··· QUOTED PASSAGE ···

TOP 100 ordering of Data Question

Hi,

I was trying to use the UNION construct to combine two tables. The second table was to be sorted before effecting the UNION. The first attempt was the following:

SELECT emp_id, assigned_branch_id
FROM employee
WHERE title = 'Teller'
UNION
SELECT
open_emp_id, open_branch_id
FROM account
ORDER BY open_emp_id

The above was generating an error.

I then tried

SELECT emp_id, assigned_branch_id
FROM employee
WHERE title = 'Teller'
UNION
SELECT
e.open_emp_id, e.open_branch_id
FROM (
SELECT TOP (100) PERCENT open_emp_id, open_branch_id
FROM account
ORDER BY open_emp_id
) e

While the above worked the answer was not correct. I then decided to investiage further and below is a script that should create a Database call TopDemo with one table called employee and populate employee with some data.

The last two instructions will extract

-- Create a Test Database
USE MASTER
GO

IF
NOT EXISTS (SELECT name FROM sys.databases WHERE name = N'TopDemo')
BEGIN
CREATE DATABASE [TopDemo]
END
GO

-- create supporting table
USE [TopDemo]
GO

CREATE TABLE [dbo].[employee](
[account_id] [smallint] IDENTITY(1,1) NOT NULL,
[open_branch_id] [smallint] NULL,
[open_emp_id] [smallint] NULL,
CONSTRAINT [pk_account] PRIMARY KEY CLUSTERED
(
[account_id] ASC
)WITH (IGNORE_DUP_KEY = OFF) ON [PRIMARY]
) ON [PRIMARY]

-- populate the table
INSERT INTO [employee] ([open_branch_id], [open_emp_id])
VALUES (2, 10)
GO

INSERT INTO [employee] ([open_branch_id], [open_emp_id])
VALUES (2, 10)
GO

INSERT INTO [employee] ([open_branch_id], [open_emp_id])
VALUES (2, 10)
GO

INSERT INTO [employee] ([open_branch_id], [open_emp_id])
VALUES (2, 10)
GO

INSERT INTO [employee] ([open_branch_id], [open_emp_id])

··· DATA SEGMENT ···

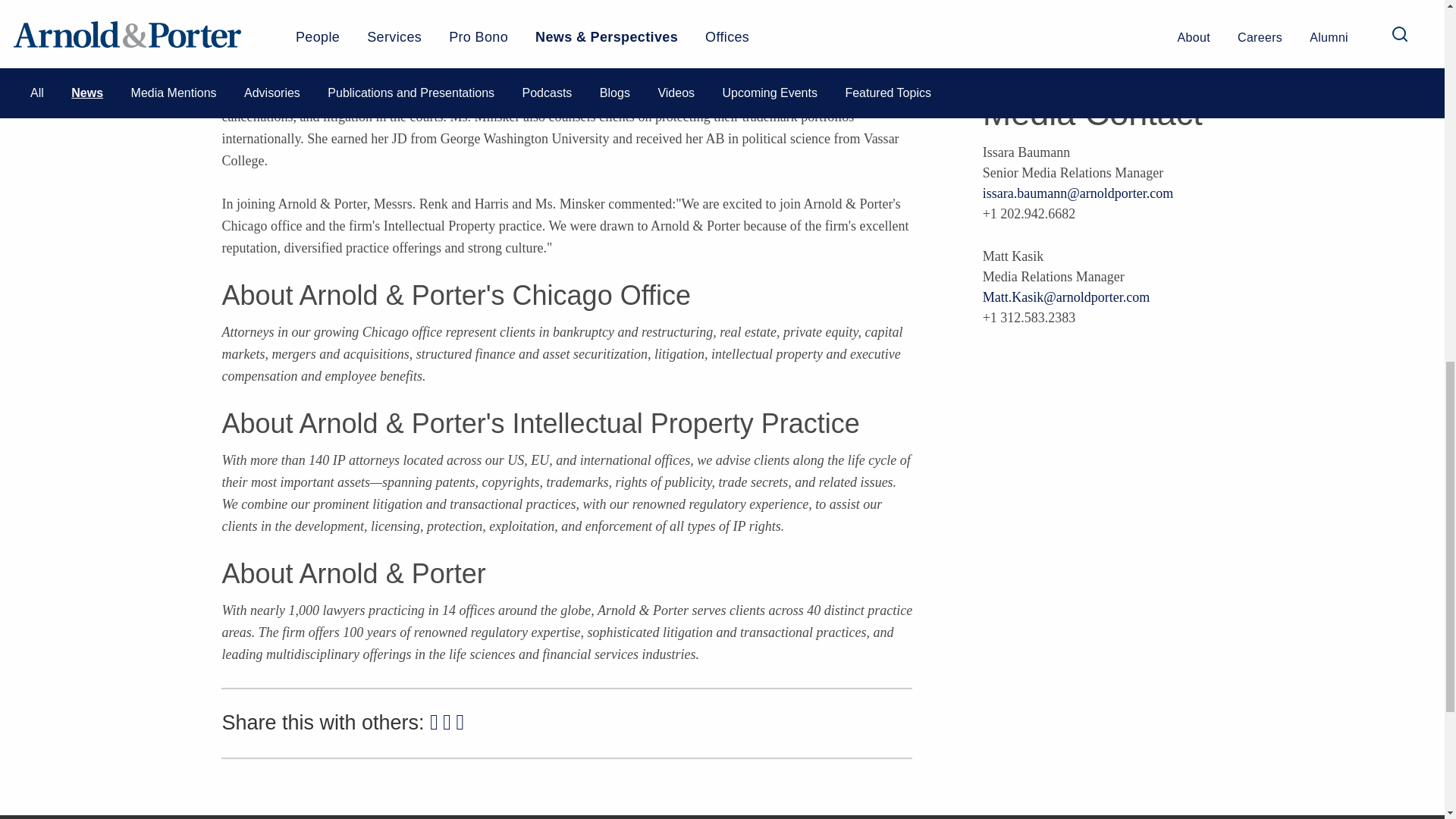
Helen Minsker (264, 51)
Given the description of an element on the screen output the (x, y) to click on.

···

**PROMPT 1**
In the forum post on TOP 100 ordering, why did the poster write a script that creates the TopDemo database? Answer in one to three sentences.
**PROMPT 2**
Repeat the part of the forum post on TOP 100 ordering starting with "While the above" and going on through "name = N'TopDemo')".
None of the data is needed here.

**FULL SOLUTION 1**
The second query, which wrapped the sorted account rows in a TOP (100) PERCENT subquery, ran without error but gave an answer that was not correct. The poster therefore decided to investigate further and wrote a script to create a TopDemo database with one table called employee populated with some data.

**FULL SOLUTION 2**
While the above worked the answer was not correct. I then decided to investiage further and below is a script that should create a Database call TopDemo with one table called employee and populate employee with some data.

The last two instructions will extract

-- Create a Test Database
USE MASTER
GO

IF
NOT EXISTS (SELECT name FROM sys.databases WHERE name = N'TopDemo')